In eq. (1), the parameter Y distinguishes different types of flaws as well as different test specimen test configurations. A blunt flaw, such as a pore, is more benign than a sharp flaw, such as a microcrack. A material under load may break from a sharp flaw but not break from a blunt flaw of a similar size. Suppose a material contains the two flaw types, small microcracks and large pores. Each flaw type has its own distribution. If all the test specimens break from microcracks, or all the test specimens break from pores, then either the microcrack size distribution or the pore size distribution will govern the strength distribution. If, however, some test specimens break from microcracks, and other test specimens break from pores, the strength distributions resulting from the different flaw populations overlap and an associated extreme value distribution cannot be modeled by one single flaw size distribution tail. In this case, the Weibull strength distribution would not be expected to appear smoothly continuous. If many test specimens are tested and enough of them break from either flaw population, parts of two distinct Weibull distributions may be discernable. Censored statistical analyses must be used in such cases [32]. Bends or kinks in a Weibull distribution function are often indicative of fracture resulting from multiple flaw types.

Thus, lack of a good Weibull fit is suggestive of an inconsistent underlying flaw population, assuming the material was tested properly and failed in a brittle manner. Conversely, a good Weibull fit is sometimes taken as indicative of a single, dominant flaw type and confirmation of adequate care in testing procedures. Unless material familiarity and previous testing dictates otherwise, it is prudent to verify the cause of fracture initiation. This is often done fractographically and is encouraged, and in cases required, by the standards for Weibull analyses [32–35]. There even are guidelines and formal standards for fractographic analysis that have been prepared with Weibull analysis in mind [31,38].

Another consideration in using Weibull statistics is the increased number of test specimens that might be needed to characterize an entire strength distribution rather than simply estimate a mean strength value.
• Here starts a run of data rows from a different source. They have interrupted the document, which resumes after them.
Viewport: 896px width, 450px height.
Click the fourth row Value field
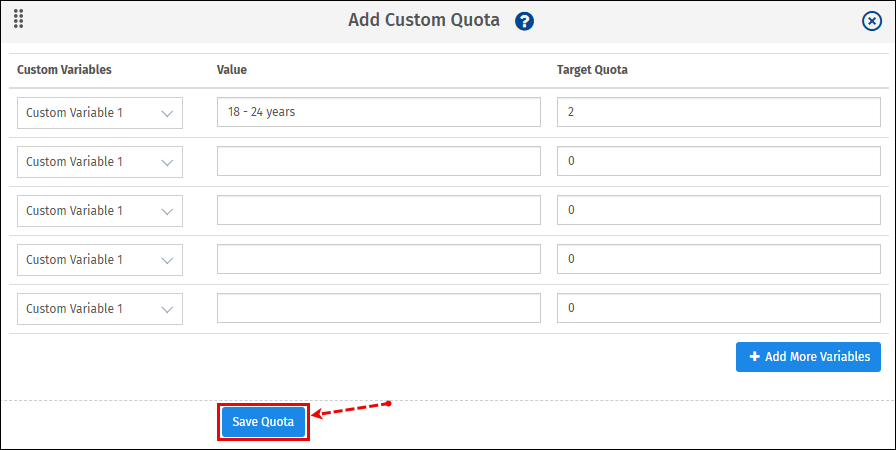(378, 260)
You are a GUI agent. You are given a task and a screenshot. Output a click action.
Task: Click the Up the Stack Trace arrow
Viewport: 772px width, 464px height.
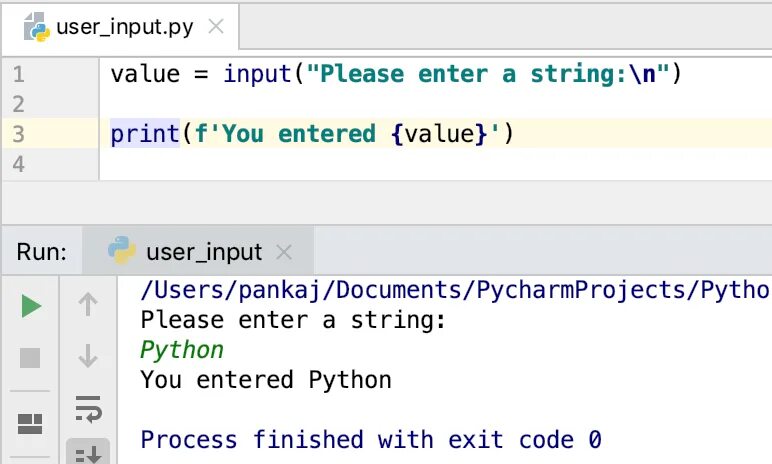pos(88,305)
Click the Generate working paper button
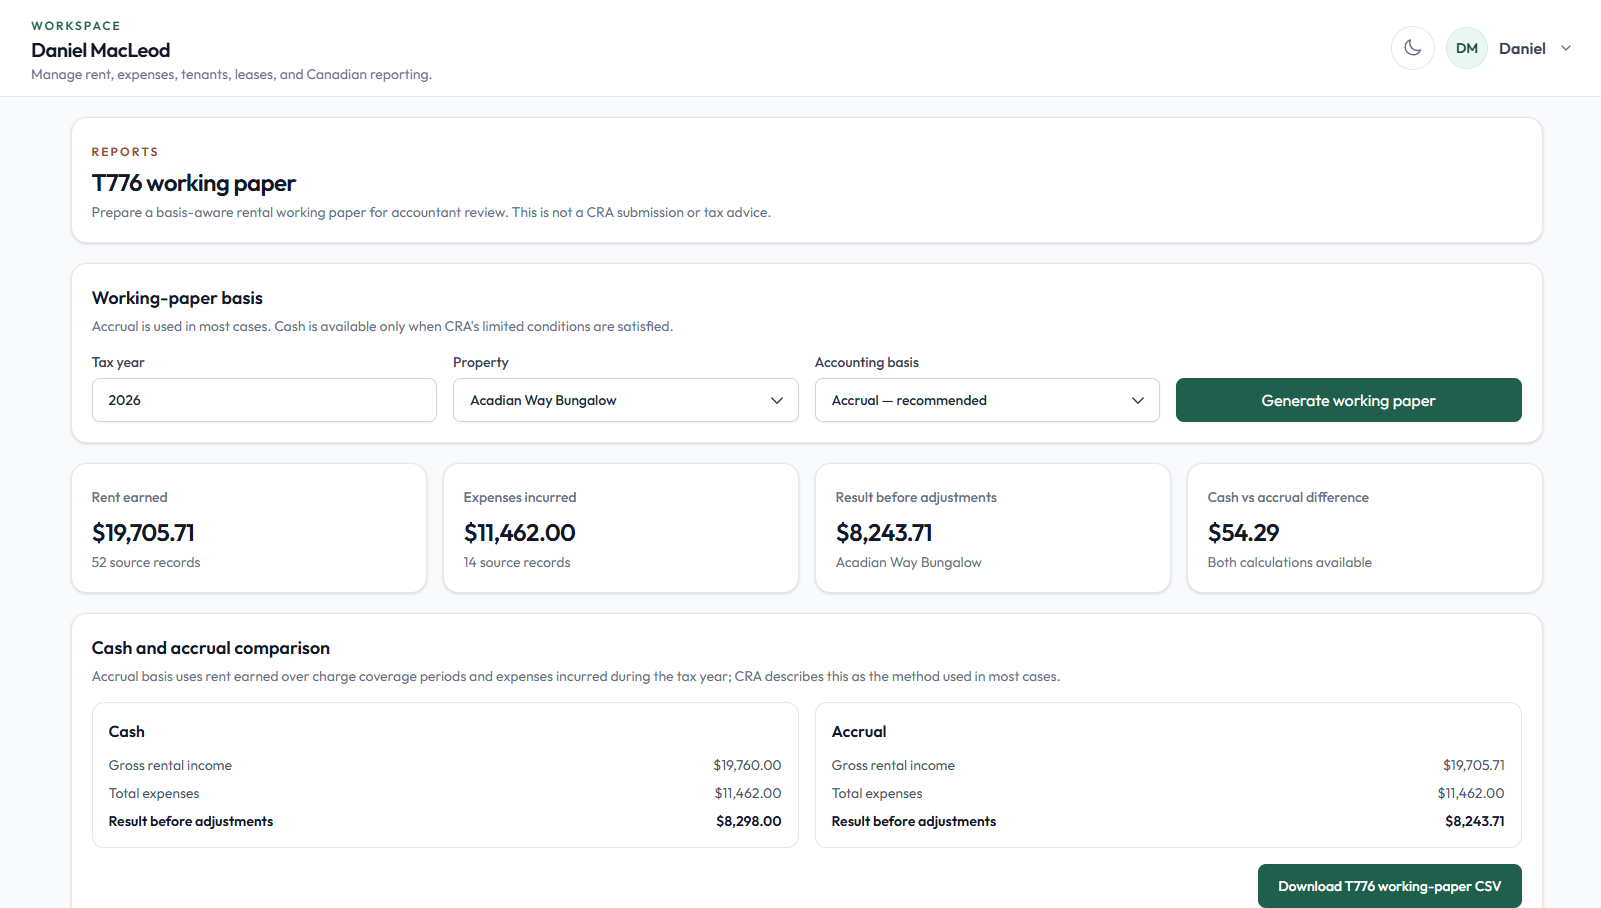The height and width of the screenshot is (908, 1601). pyautogui.click(x=1348, y=400)
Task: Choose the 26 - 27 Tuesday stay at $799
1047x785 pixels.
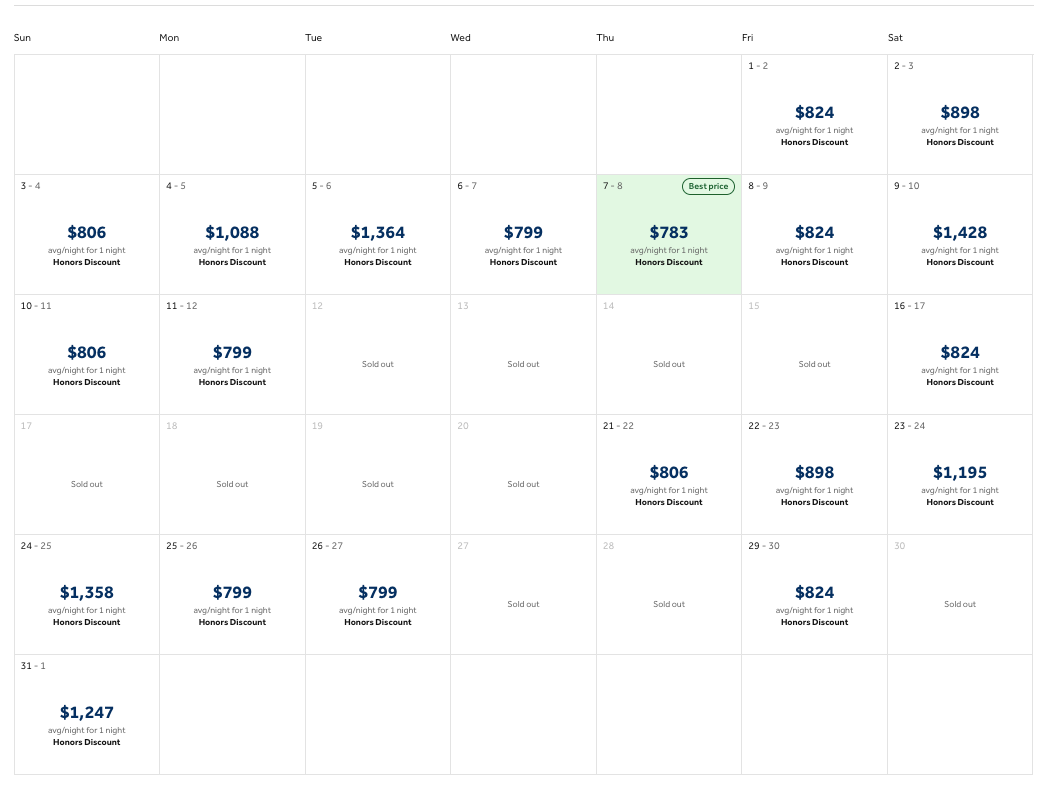Action: click(378, 594)
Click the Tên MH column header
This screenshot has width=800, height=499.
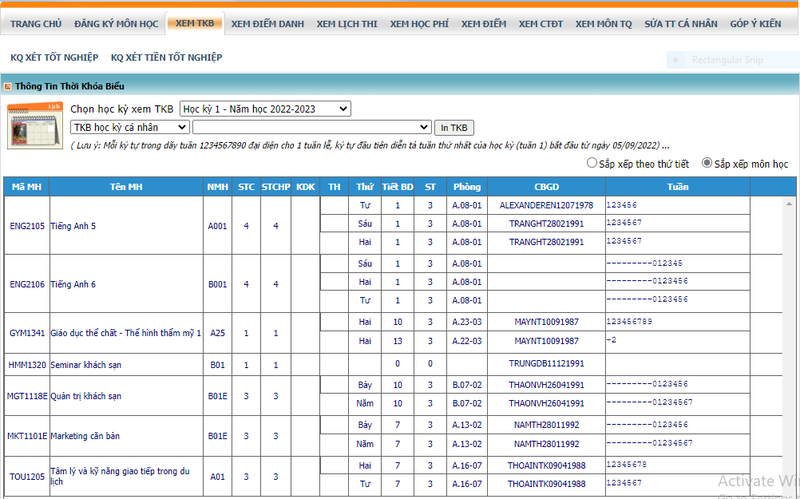pyautogui.click(x=126, y=186)
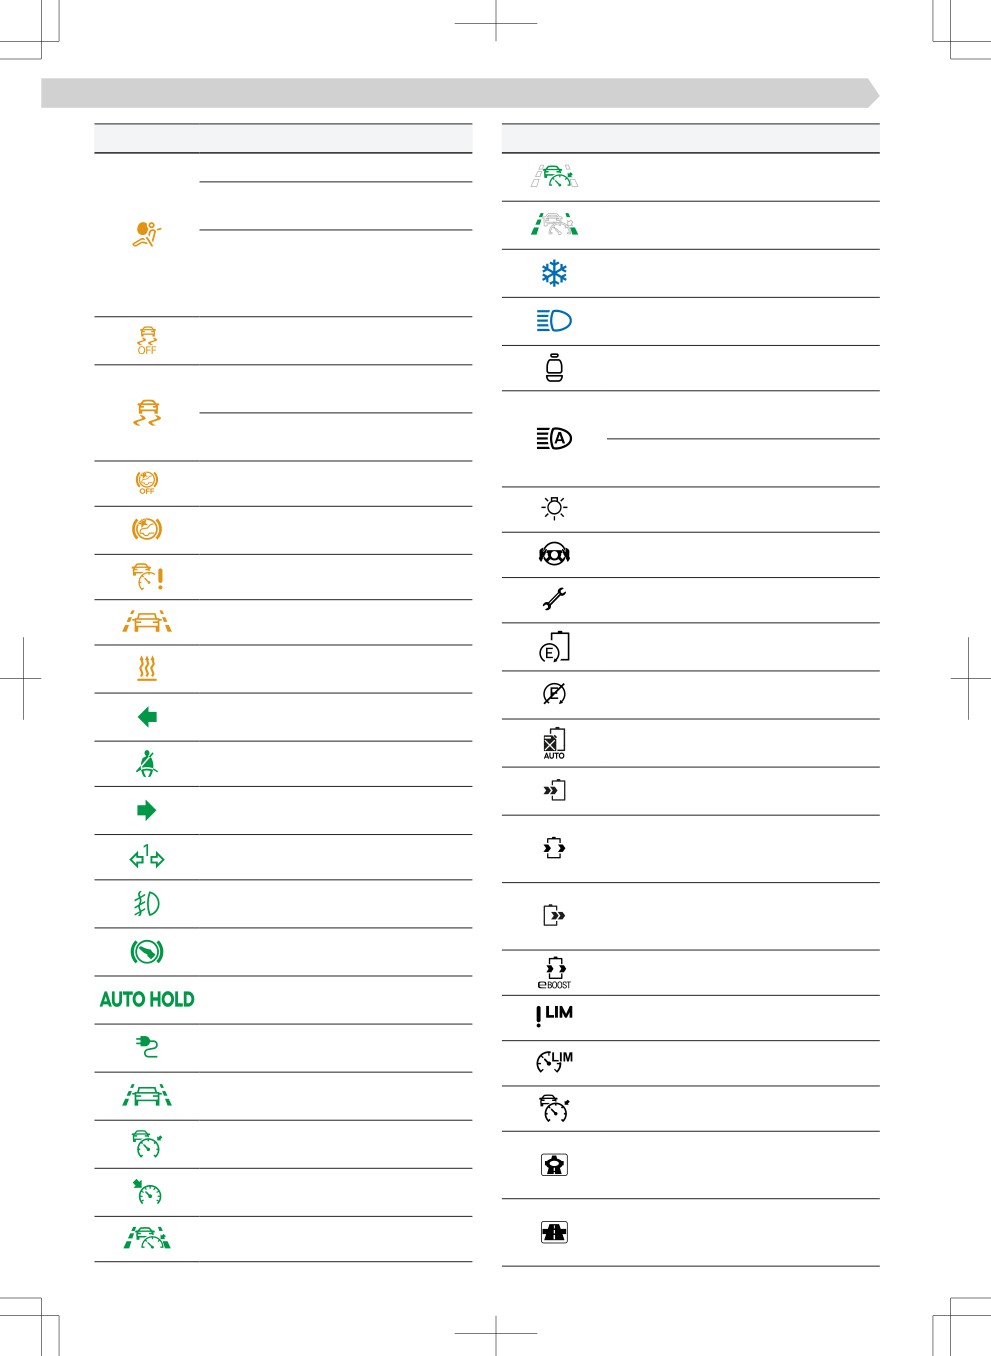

The optimal number of test specimens depends on many variables, including material and testing costs, the values of the distribution parameters and the desired precision for an intended application. Helpful calculations and tables to make such decisions can be found in the previously cited standards. In the absence of specific requirements, a general rule-of-thumb is that approximately thirty test specimens provide adequate Weibull strength distribution parameters, with more test specimens contributing little towards better uncertainty estimates [39,40,41]. More information regarding optimal test specimen numbers, as well as reasons why Weibull distributions are so often observed in material testing practice are discussed by Danzer et al. [19]. They also detail conditions necessary to obtain a Weibull distribution and suggest alternative statistical approaches for analyzing strength data for materials that do not satisfy these conditions, such as materials with unusual or highly mixed flaw distributions. In this sense, Weibull analysis can be regarded as a special, simple case of a broader statistical approach for analyzing strength data [18–20]. Indeed, Danzer now uses the expression “Weibull material” as one with a single flaw type whose size distribution fits a power law function on the right side tail.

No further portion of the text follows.